= INSTRUCTIONS TO FOLLOW =
Summarize the news article below about InVision Technologies in two sentences.

= QUOTED PASSAGE =

····················

February 02, 2002 03:23
Explosive Detection Firm in Newark, Calif., Prepares to Make Airport Machines By Chris O'Brien, San Jose Mercury News, Calif.
Feb. 2--With Silicon Valley in the throes of downsizing and layoffs, the swirl of activity at InVision Technologies of Newark seems like a scene from another era. The leading maker of explosive detection systems used in airports is preparing for the biggest boom in its 11-year history.
The company is gearing up to produce the lion's share of the 2,200 machines the U.S. Department of Transportation must install in every airport by the end of this year. It's a daunting prospect: InVision has only made about 260 of them over 11 years.
Now company executives are scrambling to hire workers, expand manufacturing, grease the supply chain and -- most unexpectedly of all -- they're waiting. The DOT is creating an agency to oversee transportation security, and that has meant it's taking the government longer than expected to actually place orders.
"We have focused all our energy since Sept. 11 on getting ready for this," said Don Mattson, InVision's chief operating officer. "We expected orders far earlier than now."
Last November, the federal government enacted a transportation security bill that required 429 U.S. airports to install explosive detection systems -- or EDS machines -- in their baggage check-in systems by the end of 2002. That could require up to 2,200 new EDS machines.

····················

= DATASET EXTRACT =
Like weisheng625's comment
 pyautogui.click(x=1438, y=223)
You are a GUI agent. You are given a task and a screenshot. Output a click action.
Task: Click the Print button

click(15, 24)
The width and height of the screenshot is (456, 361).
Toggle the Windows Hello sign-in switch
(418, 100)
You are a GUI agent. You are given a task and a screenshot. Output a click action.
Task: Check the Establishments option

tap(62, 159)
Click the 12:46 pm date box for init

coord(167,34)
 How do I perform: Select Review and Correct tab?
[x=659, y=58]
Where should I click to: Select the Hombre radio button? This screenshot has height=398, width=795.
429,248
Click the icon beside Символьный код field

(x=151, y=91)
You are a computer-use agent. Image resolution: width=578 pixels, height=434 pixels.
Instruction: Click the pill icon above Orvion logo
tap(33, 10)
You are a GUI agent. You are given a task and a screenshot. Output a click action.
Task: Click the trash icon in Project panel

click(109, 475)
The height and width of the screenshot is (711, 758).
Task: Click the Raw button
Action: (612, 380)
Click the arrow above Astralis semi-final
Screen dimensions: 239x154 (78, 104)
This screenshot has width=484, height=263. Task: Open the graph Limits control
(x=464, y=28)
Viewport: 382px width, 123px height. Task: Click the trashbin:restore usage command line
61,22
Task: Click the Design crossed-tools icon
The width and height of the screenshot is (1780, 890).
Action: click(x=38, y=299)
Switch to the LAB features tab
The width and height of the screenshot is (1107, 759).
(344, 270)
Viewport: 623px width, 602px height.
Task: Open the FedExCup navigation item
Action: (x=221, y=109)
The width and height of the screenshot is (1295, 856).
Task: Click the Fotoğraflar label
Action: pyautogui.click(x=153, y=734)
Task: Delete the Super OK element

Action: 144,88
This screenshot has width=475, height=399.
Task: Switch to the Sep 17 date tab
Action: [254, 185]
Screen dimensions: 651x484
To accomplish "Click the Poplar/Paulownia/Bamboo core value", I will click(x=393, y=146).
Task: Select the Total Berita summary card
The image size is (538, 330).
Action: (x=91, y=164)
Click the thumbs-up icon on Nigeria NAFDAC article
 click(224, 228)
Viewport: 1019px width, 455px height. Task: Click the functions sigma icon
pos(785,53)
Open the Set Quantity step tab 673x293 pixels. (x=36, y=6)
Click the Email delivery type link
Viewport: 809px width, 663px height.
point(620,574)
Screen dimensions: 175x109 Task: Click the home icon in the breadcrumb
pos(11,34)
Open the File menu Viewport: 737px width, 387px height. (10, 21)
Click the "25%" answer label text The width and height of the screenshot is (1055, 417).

····················

= WRITTEN ANSWER =
InVision Technologies of Newark, the leading maker of airport explosive detection systems, is preparing to build most of the up to 2,200 machines that a federal security law requires 429 U.S. airports to install by the end of 2002, though it has made only about 260 in 11 years. The company is hiring workers, expanding manufacturing and smoothing its supply chain, but government orders are arriving later than expected because the Department of Transportation is creating an agency to oversee transportation security.